The coolest Studebaker of my youth belonged to my friend Evan’s father. His weekend car was a Studebaker Silver Hawk. It was a truly stunning car even though the styling was controversial in its day. Evan’s dad kept his Silver Hawk in showroom clean condition. You could tell he took great pride in ownership of the vehicle. That said, he wasn’t afraid to load the car with his family or friends for special outings. I was fortunate to frequently accompany Evan and his brother Edward.. Sometimes it was just extended drives around Lincoln (Nebraska) just to “blow out the cobwebs from the engine”. I will always associate Silver Hawks with good times.
There was another Studebaker that figured strongly into my childhood. It was a red Studebaker Lark four door sedan. It belonged to dad’s best friend Carl, who lived in the trailer park near our home. I often tagged along whenever Carl and dad went places in the Lark. Even though it was classified as a compact car, there was plenty of room for people, and the trunk was always chock full of Carl’s belongings. The Lark was a car I envisioned owning someday.
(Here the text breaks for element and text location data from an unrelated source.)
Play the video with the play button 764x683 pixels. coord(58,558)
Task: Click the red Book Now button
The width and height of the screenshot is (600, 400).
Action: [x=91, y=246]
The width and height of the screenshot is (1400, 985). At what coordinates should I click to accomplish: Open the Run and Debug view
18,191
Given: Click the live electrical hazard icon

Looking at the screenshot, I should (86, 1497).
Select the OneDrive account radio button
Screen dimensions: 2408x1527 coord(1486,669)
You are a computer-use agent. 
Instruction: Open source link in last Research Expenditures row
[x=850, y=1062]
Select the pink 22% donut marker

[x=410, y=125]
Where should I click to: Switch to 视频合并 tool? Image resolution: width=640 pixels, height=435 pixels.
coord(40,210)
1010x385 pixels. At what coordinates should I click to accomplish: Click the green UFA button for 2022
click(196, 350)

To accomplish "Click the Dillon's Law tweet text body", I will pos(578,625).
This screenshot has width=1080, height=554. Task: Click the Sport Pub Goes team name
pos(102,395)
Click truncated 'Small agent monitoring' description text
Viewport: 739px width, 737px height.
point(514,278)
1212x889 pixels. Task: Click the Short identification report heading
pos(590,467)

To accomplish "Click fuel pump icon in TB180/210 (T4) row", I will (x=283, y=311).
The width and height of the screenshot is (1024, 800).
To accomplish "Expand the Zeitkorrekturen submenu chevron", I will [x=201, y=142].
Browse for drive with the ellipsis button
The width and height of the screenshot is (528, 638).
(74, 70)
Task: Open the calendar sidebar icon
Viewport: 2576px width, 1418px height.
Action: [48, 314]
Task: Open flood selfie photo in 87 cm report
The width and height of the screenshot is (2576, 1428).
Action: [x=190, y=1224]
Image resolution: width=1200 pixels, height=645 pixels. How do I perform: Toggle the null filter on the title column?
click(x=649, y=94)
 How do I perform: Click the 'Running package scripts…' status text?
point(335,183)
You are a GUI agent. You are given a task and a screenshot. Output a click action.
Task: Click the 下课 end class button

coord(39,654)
Then there was the Studebaker Avanti. If ever there was a rare beauty of a car, it was the Avanti. My friend Evan’s maternal uncle from Chicago owned a 1963 white Avanti. I only saw and rode in it once. The uncle took Evan, his brother, and me on a “joyride” around Lincoln. Since that day, my admiration of Avantis has never faded.
The short lived model was discontinued in late 1963 when Studebaker closed its South Bend, Indiana assembly plant. The Avanti was so admired by car aficionados that after Studebaker went defunct, a few entrepreneurs continued to custom build limited numbers of the cars as an independent brand. These replicas and variants were sold through the 2006 model year. The Avanti Owners Association is a very active group that also publishes a quarterly magazine devoted to the cars.
If there was a Studebaker in my garage, I’d certainly want to drive it today. Even if it happened to be one of those ugly Commander sedans, it would certainly turn some heads around town.
By the way, members of the Studebaker Drivers Club will be driving their vehicles to car shows and events around the United States and Canada today. The events can be found by Googling the Studebaker Drivers Club Forum.